- Stored records:
┌────────

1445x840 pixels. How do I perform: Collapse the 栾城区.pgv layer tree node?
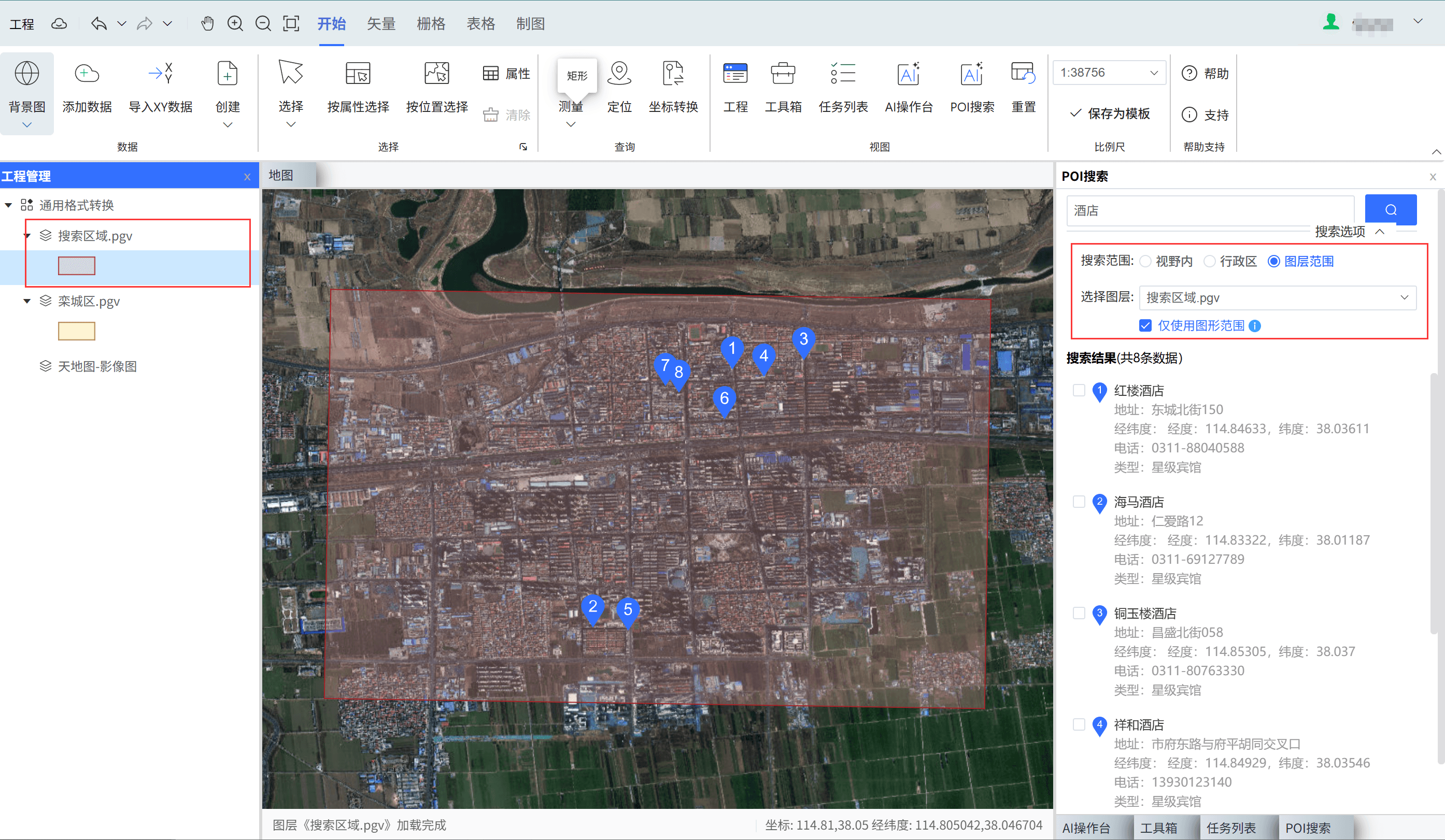[x=27, y=301]
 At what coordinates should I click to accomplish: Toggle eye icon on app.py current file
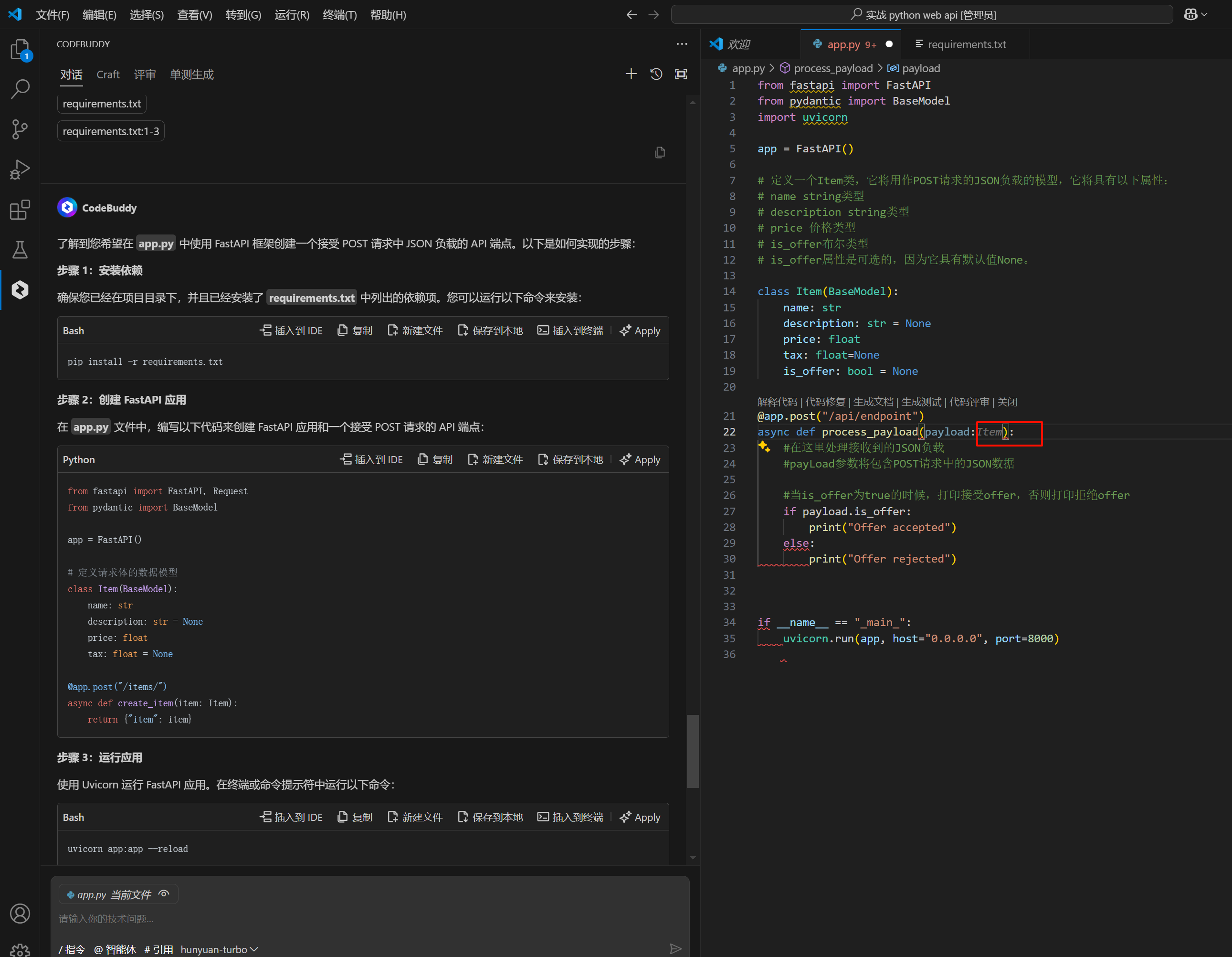tap(164, 894)
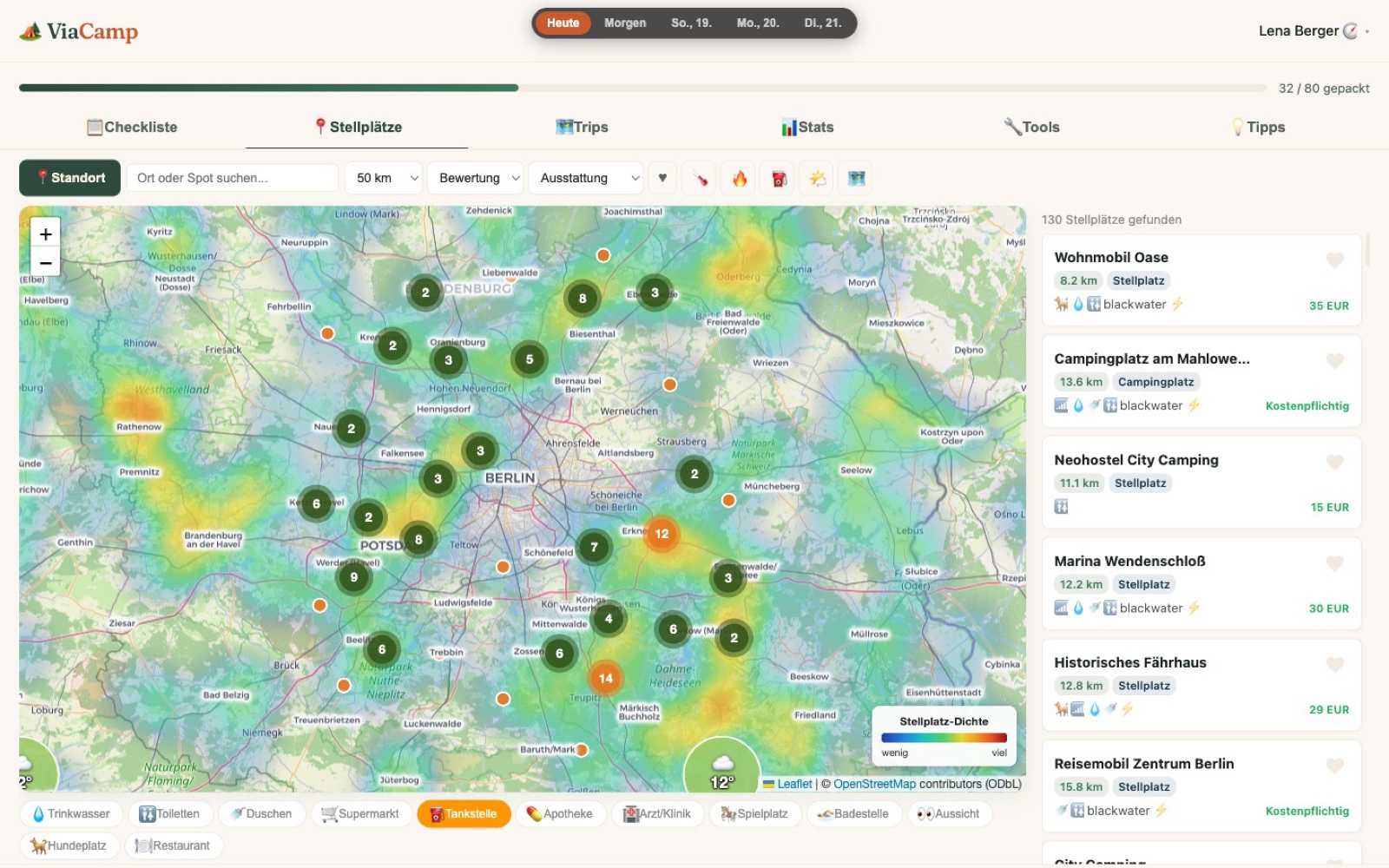Expand the Bewertung dropdown
The height and width of the screenshot is (868, 1389).
(476, 178)
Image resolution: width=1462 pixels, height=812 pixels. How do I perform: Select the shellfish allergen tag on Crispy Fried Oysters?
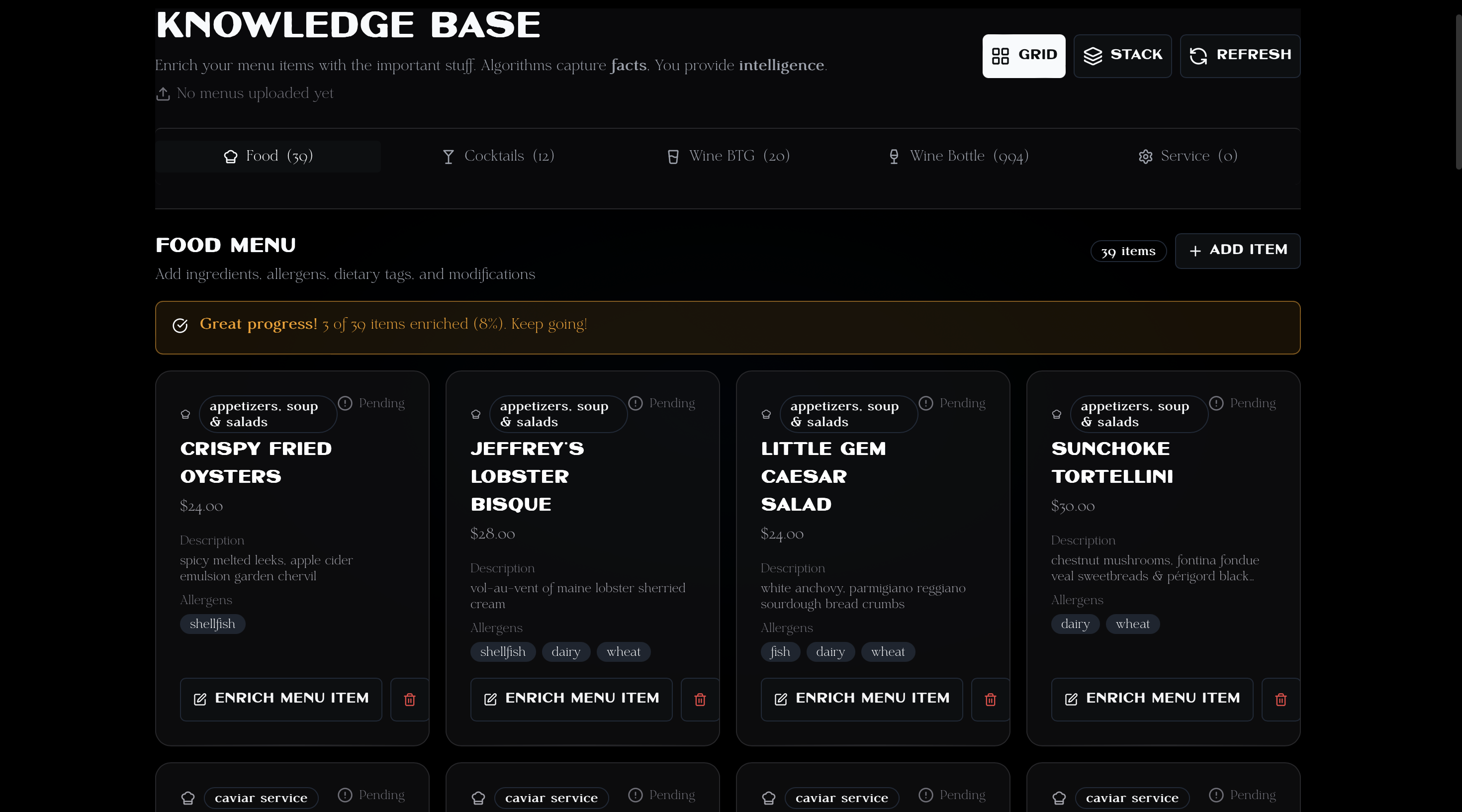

└────────

- ACTION ITEM: Extract the entries in full, exactly as they are, minus the pictures.

- RESPONSE AREA:
1445x840 pixels. How do I perform: Collapse the 栾城区.pgv layer tree node?
[x=27, y=301]
 At what coordinates should I click to accomplish: Toggle eye icon on app.py current file
tap(164, 894)
Expand the Bewertung dropdown
The height and width of the screenshot is (868, 1389).
(476, 178)
Image resolution: width=1462 pixels, height=812 pixels. How do I perform: Select the shellfish allergen tag on Crispy Fried Oysters?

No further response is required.